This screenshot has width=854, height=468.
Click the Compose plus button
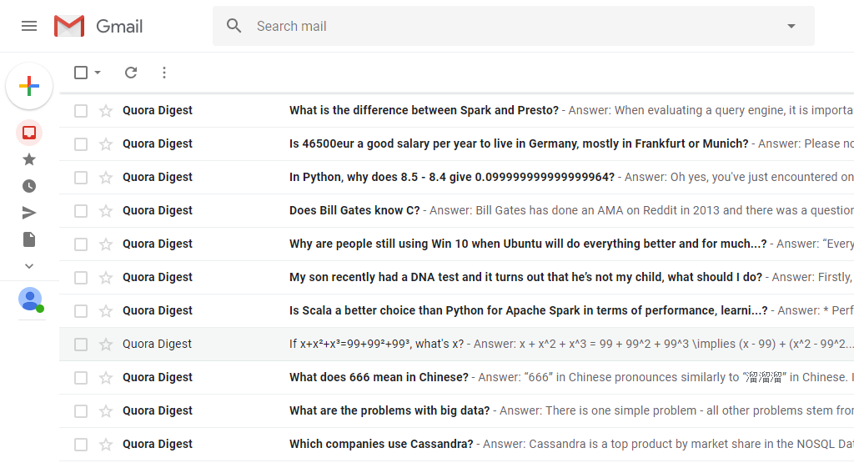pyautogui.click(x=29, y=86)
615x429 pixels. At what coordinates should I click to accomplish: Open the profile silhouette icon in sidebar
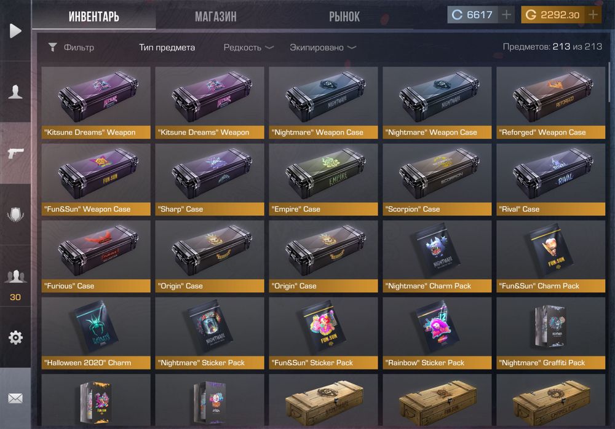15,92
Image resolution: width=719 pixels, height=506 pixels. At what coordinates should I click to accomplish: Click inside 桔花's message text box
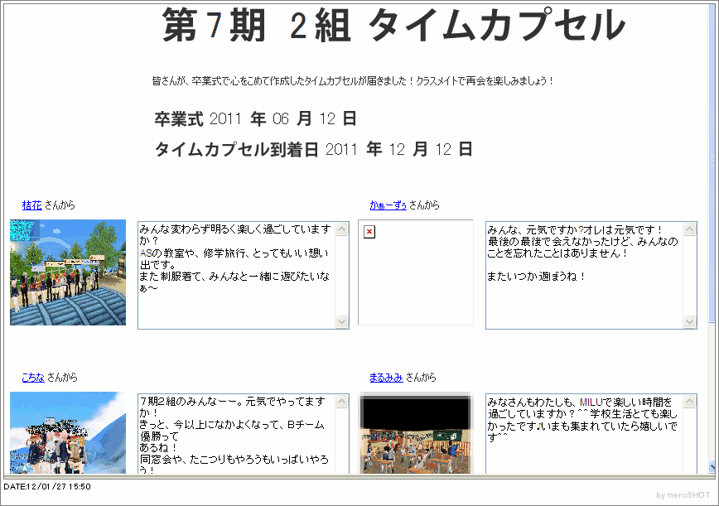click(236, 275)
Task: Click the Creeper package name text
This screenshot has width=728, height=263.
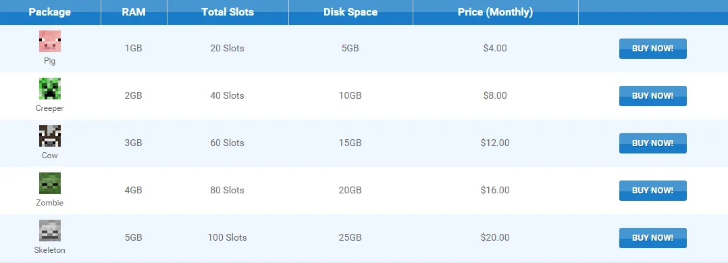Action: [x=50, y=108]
★ ★ ★ ★ ★
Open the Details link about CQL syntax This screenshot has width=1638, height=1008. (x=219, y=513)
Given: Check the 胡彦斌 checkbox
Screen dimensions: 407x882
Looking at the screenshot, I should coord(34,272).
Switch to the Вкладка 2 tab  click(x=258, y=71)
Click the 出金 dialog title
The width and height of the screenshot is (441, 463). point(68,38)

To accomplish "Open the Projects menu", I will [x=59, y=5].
★ ★ ★ ★ ★
» **Work request**
Restate word for word the lines in the material above from the one with "Open the Details" to the one with "Switch to the"; both of those lines count, and nothing else does.

» **Response box**
Open the Details link about CQL syntax This screenshot has width=1638, height=1008. (x=219, y=513)
Given: Check the 胡彦斌 checkbox
Screen dimensions: 407x882
Looking at the screenshot, I should coord(34,272).
Switch to the Вкладка 2 tab  click(x=258, y=71)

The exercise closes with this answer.